* **Your task**
Present every line of the records below as a numbered list, leaving out any blank lines.

* **Data lines**
*-*-*

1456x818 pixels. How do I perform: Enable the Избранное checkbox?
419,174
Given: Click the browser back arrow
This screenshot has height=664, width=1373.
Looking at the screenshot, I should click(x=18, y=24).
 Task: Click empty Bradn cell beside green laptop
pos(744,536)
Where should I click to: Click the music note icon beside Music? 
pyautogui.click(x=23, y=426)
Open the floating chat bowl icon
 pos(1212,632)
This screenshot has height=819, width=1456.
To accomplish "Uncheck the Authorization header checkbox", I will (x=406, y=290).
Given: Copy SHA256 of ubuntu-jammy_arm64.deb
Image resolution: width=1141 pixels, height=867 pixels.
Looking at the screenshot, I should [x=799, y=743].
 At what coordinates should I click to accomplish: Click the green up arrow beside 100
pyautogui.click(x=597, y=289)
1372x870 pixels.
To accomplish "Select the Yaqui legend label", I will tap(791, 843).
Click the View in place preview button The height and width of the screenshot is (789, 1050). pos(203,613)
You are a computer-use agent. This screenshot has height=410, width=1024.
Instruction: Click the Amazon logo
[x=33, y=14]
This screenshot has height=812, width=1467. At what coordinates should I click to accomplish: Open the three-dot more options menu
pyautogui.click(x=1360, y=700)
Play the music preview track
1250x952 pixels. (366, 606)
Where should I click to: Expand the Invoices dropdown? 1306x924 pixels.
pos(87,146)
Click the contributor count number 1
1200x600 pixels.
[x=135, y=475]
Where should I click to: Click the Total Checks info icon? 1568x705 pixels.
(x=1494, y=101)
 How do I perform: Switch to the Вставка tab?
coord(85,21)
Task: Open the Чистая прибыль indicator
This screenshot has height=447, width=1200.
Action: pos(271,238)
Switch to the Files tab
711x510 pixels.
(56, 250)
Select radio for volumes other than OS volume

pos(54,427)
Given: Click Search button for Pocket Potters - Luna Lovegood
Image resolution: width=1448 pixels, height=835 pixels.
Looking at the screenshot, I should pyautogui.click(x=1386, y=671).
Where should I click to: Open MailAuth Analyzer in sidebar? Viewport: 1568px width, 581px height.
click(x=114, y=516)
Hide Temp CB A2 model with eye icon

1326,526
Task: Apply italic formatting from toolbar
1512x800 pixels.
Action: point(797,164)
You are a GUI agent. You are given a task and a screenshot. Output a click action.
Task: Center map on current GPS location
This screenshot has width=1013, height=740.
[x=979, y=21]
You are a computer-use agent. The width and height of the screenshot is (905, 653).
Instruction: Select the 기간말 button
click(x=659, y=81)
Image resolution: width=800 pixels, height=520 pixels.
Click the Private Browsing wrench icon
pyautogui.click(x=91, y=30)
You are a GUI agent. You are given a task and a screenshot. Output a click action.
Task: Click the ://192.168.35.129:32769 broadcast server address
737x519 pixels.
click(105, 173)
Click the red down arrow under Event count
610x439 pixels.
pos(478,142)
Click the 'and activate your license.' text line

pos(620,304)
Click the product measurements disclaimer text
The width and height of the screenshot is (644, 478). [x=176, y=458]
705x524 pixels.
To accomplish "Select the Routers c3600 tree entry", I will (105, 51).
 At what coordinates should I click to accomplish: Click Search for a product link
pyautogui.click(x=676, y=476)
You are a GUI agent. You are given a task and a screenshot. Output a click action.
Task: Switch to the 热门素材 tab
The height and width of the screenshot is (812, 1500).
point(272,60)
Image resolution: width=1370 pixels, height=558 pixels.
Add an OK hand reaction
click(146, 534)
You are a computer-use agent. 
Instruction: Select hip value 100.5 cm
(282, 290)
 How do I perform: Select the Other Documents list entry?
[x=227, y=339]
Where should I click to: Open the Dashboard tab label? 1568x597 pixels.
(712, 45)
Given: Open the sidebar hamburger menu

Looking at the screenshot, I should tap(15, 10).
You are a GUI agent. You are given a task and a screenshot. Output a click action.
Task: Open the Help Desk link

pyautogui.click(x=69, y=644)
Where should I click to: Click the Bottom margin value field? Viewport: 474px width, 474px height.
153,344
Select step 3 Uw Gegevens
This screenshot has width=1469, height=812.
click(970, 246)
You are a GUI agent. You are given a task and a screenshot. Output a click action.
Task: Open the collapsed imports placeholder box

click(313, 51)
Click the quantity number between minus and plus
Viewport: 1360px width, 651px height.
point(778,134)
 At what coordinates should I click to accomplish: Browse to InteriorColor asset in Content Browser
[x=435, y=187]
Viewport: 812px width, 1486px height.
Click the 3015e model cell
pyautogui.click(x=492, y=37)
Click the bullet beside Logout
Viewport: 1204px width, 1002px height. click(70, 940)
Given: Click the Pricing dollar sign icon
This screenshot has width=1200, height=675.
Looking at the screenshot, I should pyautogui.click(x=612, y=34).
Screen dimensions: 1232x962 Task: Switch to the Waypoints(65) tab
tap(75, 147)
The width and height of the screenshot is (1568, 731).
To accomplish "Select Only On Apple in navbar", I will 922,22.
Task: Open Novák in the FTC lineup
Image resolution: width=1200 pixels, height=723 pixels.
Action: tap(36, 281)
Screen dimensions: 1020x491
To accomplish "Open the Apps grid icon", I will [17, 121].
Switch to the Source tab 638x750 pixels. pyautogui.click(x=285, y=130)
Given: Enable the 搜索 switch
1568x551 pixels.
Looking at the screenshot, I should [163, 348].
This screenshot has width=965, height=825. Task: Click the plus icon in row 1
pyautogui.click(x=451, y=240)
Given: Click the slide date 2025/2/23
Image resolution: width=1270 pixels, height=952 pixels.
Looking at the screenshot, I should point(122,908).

*-*-*

* **Response**
1. 1456x818 pixels. How do I perform: Enable the Избранное checkbox?
2. 419,174
3. Given: Click the browser back arrow
4. This screenshot has height=664, width=1373.
5. Looking at the screenshot, I should click(x=18, y=24).
6.  Task: Click empty Bradn cell beside green laptop
7. pos(744,536)
8. Where should I click to: Click the music note icon beside Music? 
9. pyautogui.click(x=23, y=426)
10. Open the floating chat bowl icon
11.  pos(1212,632)
12. This screenshot has height=819, width=1456.
13. To accomplish "Uncheck the Authorization header checkbox", I will (x=406, y=290).
14. Given: Copy SHA256 of ubuntu-jammy_arm64.deb
15. Image resolution: width=1141 pixels, height=867 pixels.
16. Looking at the screenshot, I should [x=799, y=743].
17.  At what coordinates should I click to accomplish: Click the green up arrow beside 100
18. pyautogui.click(x=597, y=289)
19. 1372x870 pixels.
20. To accomplish "Select the Yaqui legend label", I will tap(791, 843).
21. Click the View in place preview button The height and width of the screenshot is (789, 1050). pos(203,613)
22. You are a computer-use agent. This screenshot has height=410, width=1024.
23. Instruction: Click the Amazon logo
24. [x=33, y=14]
25. This screenshot has height=812, width=1467. At what coordinates should I click to accomplish: Open the three-dot more options menu
26. pyautogui.click(x=1360, y=700)
27. Play the music preview track
28. 1250x952 pixels. (366, 606)
29. Where should I click to: Expand the Invoices dropdown? 1306x924 pixels.
30. pos(87,146)
31. Click the contributor count number 1
32. 1200x600 pixels.
33. [x=135, y=475]
34. Where should I click to: Click the Total Checks info icon? 1568x705 pixels.
35. (x=1494, y=101)
36.  How do I perform: Switch to the Вставка tab?
37. coord(85,21)
38. Task: Open the Чистая прибыль indicator
39. This screenshot has height=447, width=1200.
40. Action: pos(271,238)
41. Switch to the Files tab
42. 711x510 pixels.
43. (56, 250)
44. Select radio for volumes other than OS volume
45. pos(54,427)
46. Given: Click Search button for Pocket Potters - Luna Lovegood
47. Image resolution: width=1448 pixels, height=835 pixels.
48. Looking at the screenshot, I should pyautogui.click(x=1386, y=671).
49. Where should I click to: Open MailAuth Analyzer in sidebar? Viewport: 1568px width, 581px height.
50. click(x=114, y=516)
51. Hide Temp CB A2 model with eye icon
52. 1326,526
53. Task: Apply italic formatting from toolbar
54. 1512x800 pixels.
55. Action: point(797,164)
56. You are a GUI agent. You are given a task and a screenshot. Output a click action.
57. Task: Center map on current GPS location
58. This screenshot has width=1013, height=740.
59. [x=979, y=21]
60. You are a computer-use agent. The width and height of the screenshot is (905, 653).
61. Instruction: Select the 기간말 button
62. click(x=659, y=81)
63. Image resolution: width=800 pixels, height=520 pixels.
64. Click the Private Browsing wrench icon
65. pyautogui.click(x=91, y=30)
66. You are a GUI agent. You are given a task and a screenshot. Output a click action.
67. Task: Click the ://192.168.35.129:32769 broadcast server address
68. 737x519 pixels.
69. click(105, 173)
70. Click the red down arrow under Event count
71. 610x439 pixels.
72. pos(478,142)
73. Click the 'and activate your license.' text line
74. pos(620,304)
75. Click the product measurements disclaimer text
76. The width and height of the screenshot is (644, 478). [x=176, y=458]
77. 705x524 pixels.
78. To accomplish "Select the Routers c3600 tree entry", I will (105, 51).
79.  At what coordinates should I click to accomplish: Click Search for a product link
80. pyautogui.click(x=676, y=476)
81. You are a GUI agent. You are given a task and a screenshot. Output a click action.
82. Task: Switch to the 热门素材 tab
83. The height and width of the screenshot is (812, 1500).
84. point(272,60)
85. Image resolution: width=1370 pixels, height=558 pixels.
86. Add an OK hand reaction
87. click(146, 534)
88. You are a computer-use agent. 
89. Instruction: Select hip value 100.5 cm
90. (282, 290)
91.  How do I perform: Select the Other Documents list entry?
92. [x=227, y=339]
93. Where should I click to: Open the Dashboard tab label? 1568x597 pixels.
94. (712, 45)
95. Given: Open the sidebar hamburger menu
96. Looking at the screenshot, I should tap(15, 10).
97. You are a GUI agent. You are given a task and a screenshot. Output a click action.
98. Task: Open the Help Desk link
99. pyautogui.click(x=69, y=644)
100. Where should I click to: Click the Bottom margin value field? Viewport: 474px width, 474px height.
101. 153,344
102. Select step 3 Uw Gegevens
103. This screenshot has width=1469, height=812.
104. click(970, 246)
105. You are a GUI agent. You are given a task and a screenshot. Output a click action.
106. Task: Open the collapsed imports placeholder box
107. click(313, 51)
108. Click the quantity number between minus and plus
109. Viewport: 1360px width, 651px height.
110. point(778,134)
111.  At what coordinates should I click to accomplish: Browse to InteriorColor asset in Content Browser
112. [x=435, y=187]
113. Viewport: 812px width, 1486px height.
114. Click the 3015e model cell
115. pyautogui.click(x=492, y=37)
116. Click the bullet beside Logout
117. Viewport: 1204px width, 1002px height. click(70, 940)
118. Given: Click the Pricing dollar sign icon
119. This screenshot has width=1200, height=675.
120. Looking at the screenshot, I should pyautogui.click(x=612, y=34).
121. Screen dimensions: 1232x962 Task: Switch to the Waypoints(65) tab
122. tap(75, 147)
123. The width and height of the screenshot is (1568, 731).
124. To accomplish "Select Only On Apple in navbar", I will 922,22.
125. Task: Open Novák in the FTC lineup
126. Image resolution: width=1200 pixels, height=723 pixels.
127. Action: tap(36, 281)
128. Screen dimensions: 1020x491
129. To accomplish "Open the Apps grid icon", I will [17, 121].
130. Switch to the Source tab 638x750 pixels. pyautogui.click(x=285, y=130)
131. Given: Enable the 搜索 switch
132. 1568x551 pixels.
133. Looking at the screenshot, I should [163, 348].
134. This screenshot has width=965, height=825. Task: Click the plus icon in row 1
135. pyautogui.click(x=451, y=240)
136. Given: Click the slide date 2025/2/23
137. Image resolution: width=1270 pixels, height=952 pixels.
138. Looking at the screenshot, I should point(122,908).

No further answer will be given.